„Es war einmal – eine Zeit, in der nur bestimmte Menschen im Verkauf tätig waren. Jeden Tag verkauften diese Leute Dinge, wir anderen stellten Dinge her, und alle waren zufrieden.Eines Tages aber begann sich die Welt zu verändern. Immer mehr von von uns fingen damit an, für sich selber zu arbeiten – und weil wir damit sogenannte „entrepreneurs“ wurden, waren wir plötzlich auch „Verkäufer“. Zur selben Zeit ergab es sich, dass große Organisationen entdeckten, dass die strenge Arbeitsteilung nicht mehr so gut funktionierte, und zwar vor allem in Zeiten von großen wirtschaftlichen Veränderungen. Deshalb verlangten sie von ihren Leuten immer mehr Beweglichkeit, sie wollten, dass diese immer öfter auch mal die Grenzen ihres herkömmliche Jobs überschritten und – wenigstens zum Teil – auch im Verkauf tätig waren. Zur gleichen Zeit veränderte sich die gesamte Wirtschaftslage mit dem Wimpernschlag eines einzigen Jahrzehnts, und sehr viele Menschen begannen in den Bereichen „Bildung“ und „Gesundheitswesen“ zu arbeiten. Das sind zwei Gebiete, in denen es seit je her darum geht, andere Menschen zu bewegen bzw. ihnen bei einer Veränderung zu helfen. Und weil es im Verkauf ja auch letztlich um nichts anderes geht, stellten wir eines Tages fest, dass inzwischen die meisten von uns im Verkauf tätig sind…“
Ich habe mir erlaubt, mal diese kleine Geschichte aus dem neuen Buch von Daniel Pink etwas frei zu übersetzen. Das Buch heisst „To Sell is Human: The Surprising Truth about Persuading, Convincing, and Influencing Others“
Daniel Pink plädiert dafür, den Begriff „Verkauf“ deutlich auszuweiten und auf alle Tätigkeiten anzuwenden, die darauf abzielen, andere Menschen „zu bewegen“ (to move others). Er beschreibt eine Art des Verkaufens, die mit der klassischen „Verkaufe“ nicht mehr viel zu tun hat, die aber trotzdem Umsatz und Austausch zum Ziel hat. Er nennt sie „Non-Sales-Selling“. Irgendwo habe ich mal gelesen, dass „Kaufen Helfen“ ein hilfreiches Selbstverständnis ist, mit dem einige Leute deutlich weniger Probleme haben als mit dem des „Verkaufens“.

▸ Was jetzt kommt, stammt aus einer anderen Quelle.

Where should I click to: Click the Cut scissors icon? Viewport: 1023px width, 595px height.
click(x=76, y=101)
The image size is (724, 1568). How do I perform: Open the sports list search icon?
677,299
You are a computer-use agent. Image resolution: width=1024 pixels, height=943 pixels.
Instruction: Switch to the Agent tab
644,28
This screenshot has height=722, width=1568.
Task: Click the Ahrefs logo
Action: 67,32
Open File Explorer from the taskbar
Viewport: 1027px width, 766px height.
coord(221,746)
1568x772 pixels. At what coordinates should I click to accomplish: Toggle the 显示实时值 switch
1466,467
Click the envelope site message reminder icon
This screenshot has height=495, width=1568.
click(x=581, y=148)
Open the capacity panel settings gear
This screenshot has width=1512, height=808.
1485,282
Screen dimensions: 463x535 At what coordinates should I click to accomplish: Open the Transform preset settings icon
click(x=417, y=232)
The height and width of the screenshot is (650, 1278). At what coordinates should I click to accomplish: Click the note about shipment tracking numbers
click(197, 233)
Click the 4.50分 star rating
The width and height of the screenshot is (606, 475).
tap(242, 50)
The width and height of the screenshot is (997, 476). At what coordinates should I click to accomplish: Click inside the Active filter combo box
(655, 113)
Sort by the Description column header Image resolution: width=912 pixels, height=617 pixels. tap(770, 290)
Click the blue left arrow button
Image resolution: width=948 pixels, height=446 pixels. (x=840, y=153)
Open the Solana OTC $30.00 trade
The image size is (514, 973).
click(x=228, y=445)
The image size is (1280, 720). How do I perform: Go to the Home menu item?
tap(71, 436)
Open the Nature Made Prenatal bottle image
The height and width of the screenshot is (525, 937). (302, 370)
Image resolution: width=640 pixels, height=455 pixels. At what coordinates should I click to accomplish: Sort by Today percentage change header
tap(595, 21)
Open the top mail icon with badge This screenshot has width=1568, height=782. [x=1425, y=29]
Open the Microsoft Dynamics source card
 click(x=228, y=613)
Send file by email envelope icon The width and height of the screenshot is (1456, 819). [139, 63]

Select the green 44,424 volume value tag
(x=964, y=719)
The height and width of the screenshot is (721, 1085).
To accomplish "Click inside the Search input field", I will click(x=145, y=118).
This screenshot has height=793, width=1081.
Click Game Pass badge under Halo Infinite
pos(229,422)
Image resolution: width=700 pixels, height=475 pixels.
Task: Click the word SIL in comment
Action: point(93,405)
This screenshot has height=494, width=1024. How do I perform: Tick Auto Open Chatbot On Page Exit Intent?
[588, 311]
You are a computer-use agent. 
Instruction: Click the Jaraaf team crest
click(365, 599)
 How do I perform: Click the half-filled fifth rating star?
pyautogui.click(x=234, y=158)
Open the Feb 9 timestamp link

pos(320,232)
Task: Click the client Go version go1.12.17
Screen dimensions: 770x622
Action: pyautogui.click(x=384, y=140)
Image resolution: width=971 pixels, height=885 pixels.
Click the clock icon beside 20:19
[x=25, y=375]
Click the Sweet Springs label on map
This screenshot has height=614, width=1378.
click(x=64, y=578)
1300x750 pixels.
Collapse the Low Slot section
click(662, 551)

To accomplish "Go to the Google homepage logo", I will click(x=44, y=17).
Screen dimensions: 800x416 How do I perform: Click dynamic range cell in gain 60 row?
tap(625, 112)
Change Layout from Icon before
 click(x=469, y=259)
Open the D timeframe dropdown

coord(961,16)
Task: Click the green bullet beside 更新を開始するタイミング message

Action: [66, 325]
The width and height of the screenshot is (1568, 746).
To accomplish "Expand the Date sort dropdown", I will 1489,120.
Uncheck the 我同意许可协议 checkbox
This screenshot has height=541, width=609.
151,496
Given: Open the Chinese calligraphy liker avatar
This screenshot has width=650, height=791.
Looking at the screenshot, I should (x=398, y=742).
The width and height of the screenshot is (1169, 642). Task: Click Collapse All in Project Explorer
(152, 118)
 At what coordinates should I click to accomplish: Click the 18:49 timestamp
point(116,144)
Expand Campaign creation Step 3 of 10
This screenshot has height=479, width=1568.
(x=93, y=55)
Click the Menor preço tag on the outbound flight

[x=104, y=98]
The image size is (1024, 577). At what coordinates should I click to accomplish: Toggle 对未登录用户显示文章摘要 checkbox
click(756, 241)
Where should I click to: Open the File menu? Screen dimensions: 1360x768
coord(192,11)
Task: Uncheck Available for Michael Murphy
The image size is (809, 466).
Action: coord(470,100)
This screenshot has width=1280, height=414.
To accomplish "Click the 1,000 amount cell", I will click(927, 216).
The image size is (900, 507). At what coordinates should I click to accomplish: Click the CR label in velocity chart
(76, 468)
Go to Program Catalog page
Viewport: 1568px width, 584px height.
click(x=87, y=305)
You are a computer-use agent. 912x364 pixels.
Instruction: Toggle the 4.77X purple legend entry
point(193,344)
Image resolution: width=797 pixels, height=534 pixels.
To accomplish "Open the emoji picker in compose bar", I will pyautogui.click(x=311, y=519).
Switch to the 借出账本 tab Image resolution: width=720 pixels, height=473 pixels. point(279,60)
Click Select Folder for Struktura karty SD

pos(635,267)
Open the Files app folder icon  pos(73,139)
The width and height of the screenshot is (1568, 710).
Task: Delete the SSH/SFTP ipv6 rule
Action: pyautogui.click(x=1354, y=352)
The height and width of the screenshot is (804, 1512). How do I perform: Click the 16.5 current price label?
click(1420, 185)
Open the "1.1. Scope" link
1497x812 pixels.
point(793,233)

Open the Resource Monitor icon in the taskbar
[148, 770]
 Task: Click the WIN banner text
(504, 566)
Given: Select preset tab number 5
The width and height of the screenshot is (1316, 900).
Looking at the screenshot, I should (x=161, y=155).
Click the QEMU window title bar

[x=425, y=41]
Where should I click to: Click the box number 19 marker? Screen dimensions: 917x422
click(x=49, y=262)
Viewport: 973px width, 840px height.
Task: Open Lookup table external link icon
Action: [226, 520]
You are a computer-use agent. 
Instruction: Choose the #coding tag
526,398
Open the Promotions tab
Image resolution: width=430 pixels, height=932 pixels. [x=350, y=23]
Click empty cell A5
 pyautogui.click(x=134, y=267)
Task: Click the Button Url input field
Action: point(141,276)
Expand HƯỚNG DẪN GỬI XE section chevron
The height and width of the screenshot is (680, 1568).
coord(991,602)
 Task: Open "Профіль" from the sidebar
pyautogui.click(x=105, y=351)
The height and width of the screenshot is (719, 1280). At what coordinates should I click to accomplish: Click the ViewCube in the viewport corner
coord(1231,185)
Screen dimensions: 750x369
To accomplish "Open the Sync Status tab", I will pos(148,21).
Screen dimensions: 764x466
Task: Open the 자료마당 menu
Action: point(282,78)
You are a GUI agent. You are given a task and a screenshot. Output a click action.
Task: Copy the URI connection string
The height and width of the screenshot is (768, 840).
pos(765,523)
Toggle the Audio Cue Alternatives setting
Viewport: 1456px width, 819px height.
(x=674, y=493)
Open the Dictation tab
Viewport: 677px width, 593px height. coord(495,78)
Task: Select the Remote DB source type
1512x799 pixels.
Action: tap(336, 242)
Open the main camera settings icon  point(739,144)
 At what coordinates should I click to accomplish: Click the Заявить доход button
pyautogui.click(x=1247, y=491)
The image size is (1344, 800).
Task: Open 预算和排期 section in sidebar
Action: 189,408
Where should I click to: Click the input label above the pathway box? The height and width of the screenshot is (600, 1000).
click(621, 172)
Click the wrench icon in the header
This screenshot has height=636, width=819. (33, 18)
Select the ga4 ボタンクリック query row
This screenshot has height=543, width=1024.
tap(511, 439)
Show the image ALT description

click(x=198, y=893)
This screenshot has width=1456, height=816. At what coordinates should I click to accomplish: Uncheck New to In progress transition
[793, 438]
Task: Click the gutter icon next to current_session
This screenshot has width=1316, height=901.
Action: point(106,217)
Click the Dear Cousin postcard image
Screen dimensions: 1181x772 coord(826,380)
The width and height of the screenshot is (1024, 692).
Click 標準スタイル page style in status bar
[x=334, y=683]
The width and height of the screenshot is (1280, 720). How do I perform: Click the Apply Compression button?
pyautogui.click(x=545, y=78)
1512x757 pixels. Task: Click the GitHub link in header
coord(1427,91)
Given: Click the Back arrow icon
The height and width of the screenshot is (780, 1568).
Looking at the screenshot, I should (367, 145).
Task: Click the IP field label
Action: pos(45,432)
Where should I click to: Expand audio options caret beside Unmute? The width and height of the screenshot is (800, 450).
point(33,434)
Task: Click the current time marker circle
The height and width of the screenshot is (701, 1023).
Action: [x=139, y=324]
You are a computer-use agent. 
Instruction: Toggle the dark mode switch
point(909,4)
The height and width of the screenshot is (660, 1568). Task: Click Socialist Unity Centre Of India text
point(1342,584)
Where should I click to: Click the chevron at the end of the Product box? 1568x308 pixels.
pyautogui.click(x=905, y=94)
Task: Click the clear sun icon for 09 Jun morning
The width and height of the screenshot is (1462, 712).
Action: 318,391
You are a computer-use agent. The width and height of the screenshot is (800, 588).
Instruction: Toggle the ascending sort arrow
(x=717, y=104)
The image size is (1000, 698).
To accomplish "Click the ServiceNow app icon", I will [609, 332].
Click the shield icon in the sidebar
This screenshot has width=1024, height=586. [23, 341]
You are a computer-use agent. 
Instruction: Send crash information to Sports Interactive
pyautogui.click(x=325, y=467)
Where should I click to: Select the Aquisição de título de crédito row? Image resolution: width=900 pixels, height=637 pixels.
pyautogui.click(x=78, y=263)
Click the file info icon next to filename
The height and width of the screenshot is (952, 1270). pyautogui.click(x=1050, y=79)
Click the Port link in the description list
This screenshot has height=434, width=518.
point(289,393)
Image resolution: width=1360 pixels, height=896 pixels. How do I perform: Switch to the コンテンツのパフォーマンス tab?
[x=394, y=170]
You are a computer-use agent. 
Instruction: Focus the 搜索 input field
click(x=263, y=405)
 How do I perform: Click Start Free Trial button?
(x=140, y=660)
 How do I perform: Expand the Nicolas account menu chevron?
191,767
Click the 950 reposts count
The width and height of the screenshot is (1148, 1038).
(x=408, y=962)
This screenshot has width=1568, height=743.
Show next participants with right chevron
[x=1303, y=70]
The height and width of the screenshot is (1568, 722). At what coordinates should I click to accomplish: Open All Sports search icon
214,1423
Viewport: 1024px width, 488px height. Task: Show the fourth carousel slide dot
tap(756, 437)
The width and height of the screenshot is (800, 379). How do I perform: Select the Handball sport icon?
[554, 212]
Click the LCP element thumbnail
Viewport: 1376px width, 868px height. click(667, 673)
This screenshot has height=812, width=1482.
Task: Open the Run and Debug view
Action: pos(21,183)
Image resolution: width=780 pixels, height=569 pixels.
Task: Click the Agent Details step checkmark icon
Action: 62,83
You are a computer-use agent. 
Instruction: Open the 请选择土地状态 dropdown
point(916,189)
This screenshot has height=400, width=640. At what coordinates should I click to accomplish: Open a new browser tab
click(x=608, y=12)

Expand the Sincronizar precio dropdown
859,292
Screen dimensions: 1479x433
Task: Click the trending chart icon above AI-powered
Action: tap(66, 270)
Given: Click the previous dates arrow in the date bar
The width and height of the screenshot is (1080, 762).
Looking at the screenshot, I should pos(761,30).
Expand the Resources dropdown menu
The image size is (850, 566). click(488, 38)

Es geht allerdings bei diesen Veränderungen nicht nur um den Luxus eines Gutmenschen-Gewissens, sondern auch schlicht und einfach um den Erfolg. Kürzlich habe ich auf einer Podiumsdiskussion Einzelhändler jammern hören, dass die Kunden super informiert in die Läden kämen und damit in den verschiedensten Gebieten oft fitter sind als die Verkäufer. Und genau diese Verschiebung beschreibt Daniel Pink auch sehr treffend in seinem Buch, nämlich die Verschiebung der Macht hin zum Käufer. Das Informationsungleichgewicht ging lange Zeit zu Gunsten des Verkäufers aus: der Autoverkäufer wusste in aller Regel einfach mehr über Autos im Allgemeinen und einen speziellen Gebrauchten im Besonderen. Inzwischen hat der Kunde / Käufer Zugang zu Informationen, die weit über den Horizont des Verkäufers hinaus gehen können. Er hat damit mehr Macht als früher. Ähnliches passiert in allen Branchen – und damit entwickelt sich auch eine immer stärkere Unwilligkeit, sich etwas „verkaufen“ zu lassen. „Kaufen Helfen“ wird damit immer wichtiger und ist inzwischen eine wesentliche Erfolgskomponente vieler Menschen, die irgendwie für Ergebnisse verantwortlich sind. Und – auch keine ganz neue Weisheit – sind wir das am Ende nicht eigentlich alle, egal an welcher Position wir arbeiten?
Das erste Buch von Daniel Pink, das ich entdeckt habe, wurde mir übrigens von Dick Orkin empfohlen, einem sehr berühmten Kollegen aus der amerikanischen Radiobranche. Das Buch heisst im Original „A Whole New Mind“, auf deutsch „Unsere kreative Zukunft“. D.Pink schreibt neben einigen Bestsellern auch für die New York Times, Harvard Business Review und viele andere Medien.
Beate Bender meint
Lieber Peter,
das wäre ja ein wunderbarer Prolog für unseren morgigen 19. Mediaberatertag in Kassel. Bitte hierzu unbedingt ein paar Statements vortragen.
Außerdem „Kaufen helfen“ hört sich gut an, da läuft bei mir gleich ein Film im Kopf ab!